With time running out on this year's legislative calendar, President Bush has sent the Colombia Free Trade Agreement to Congress. The trade deal deserves to be approved for four very big reasons. First, the trade pact effectively levels the playing field by providing much greater benefits to U.S. exporters, which face high tariffs, than it gives to Colombia, whose products already arrive in the United States with very few restrictions. Second, in a South American region that has moved decidedly leftward in recent years — e.g., Venezuela, Bolivia and Ecuador — Colombia remains our strongest ally on the continent. Third, with an expanding economy and a population of 44 million, Colombia has South America's second-largest number of consumers whose demand for unrestricted U.S. industrial, farm and consumer products offers great potential for U.S. firms and workers. Fourth, Colombia has indisputably made great strides in recent years on the economic- and political-reform fronts; in its efforts to demobilize paramilitary forces; and in its battle against the Revolutionary Armed Forces of Colombia (FARC, an internationally designated terrorist organization and narco-trafficking syndicate). Under the brave, competent leadership of President Alvaro Uribe, Colombia deserves to become a free-trade partner of the United States.

The trade agreement was signed 16 months ago. It was later revised in accordance with Democratic demands that more stringent labor and environmental standards be added. Under the terms of the Trade Promotion Authority (TPA) process, Congress has 90 legislative days to conduct up-or-down votes without adding amendments. However, the Colombia trade deal, which may become the first trade agreement that Congress has ever rejected, is strongly opposed by the Democratic congressional leadership, which is threatening to delay consideration of the trade pact.

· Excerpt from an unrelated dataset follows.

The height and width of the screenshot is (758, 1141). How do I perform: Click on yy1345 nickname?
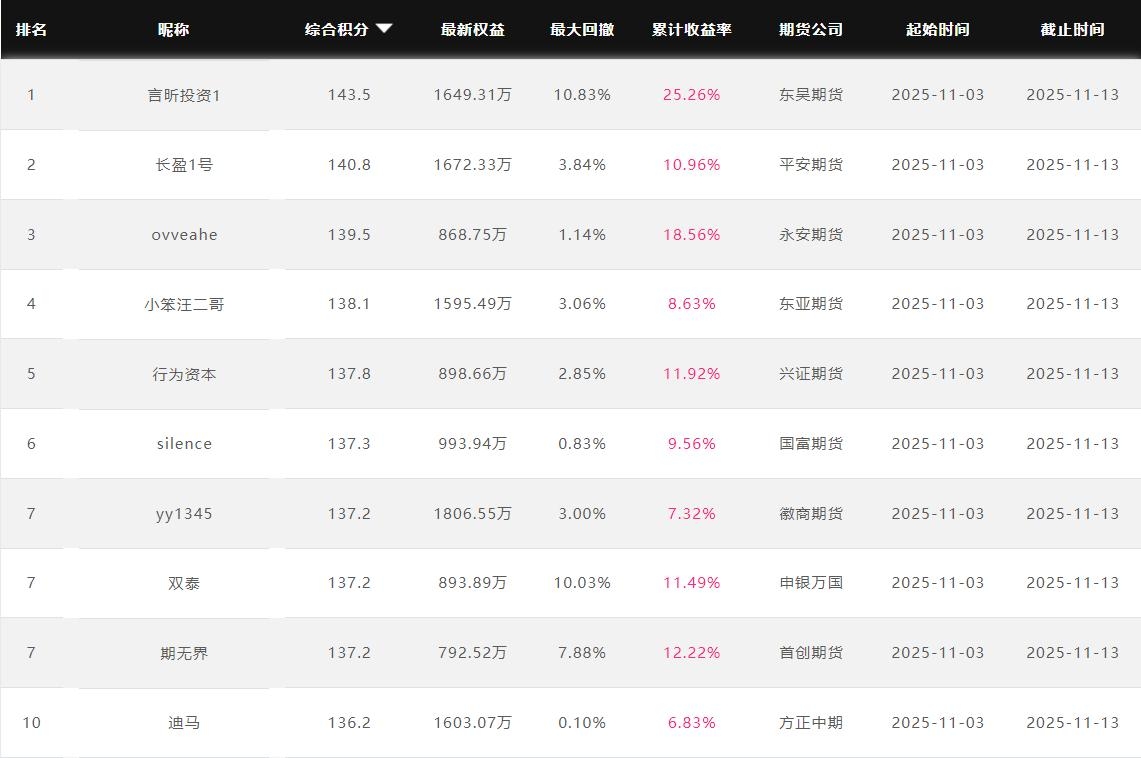pyautogui.click(x=184, y=514)
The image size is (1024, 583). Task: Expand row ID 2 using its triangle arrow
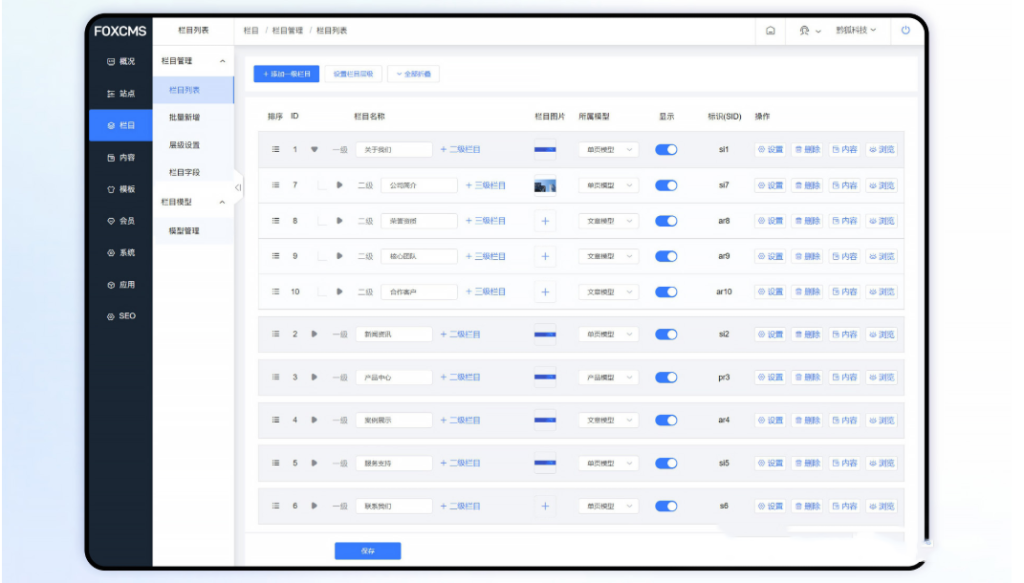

The economic benefits are clear. Colombia has enjoyed preferential-trade access to the U.S. market since 1991. Today more than 90 percent of its exports arrive in the United States duty-free. Colombia wants the free-trade agreement because it would make this preferential-trade access permanent. Tariffs up to 35 percent currently apply to U.S. industrial and consumer products exported to Colombia; many U.S. agricultural products face tariffs above 80 percent. The free-trade agreement would immediately eliminate tariffs on 80 percent of industrial and consumer products exported to Colombia. Eventually, 100 percent of U.S. exports would enter Colombia's large and growing market duty-free.

Democrats, U.S. labor leaders and others, including this page, are rightly concerned about the labor activists who have been murdered during the past 20 years in Colombia. Under Mr. Uribe, however, who became president in 2002, violence against labor activists has plunged. Meanwhile, Hugo Chavez, the increasingly authoritarian, anti-American president of Venezuela, continues to support the murderous FARC. As Canadian Prime Minister Stephen Harper recently observed: "If the U.S. turns its back on its friends in Colombia, this will set back our cause far more than any Latin American dictator could hope to achieve."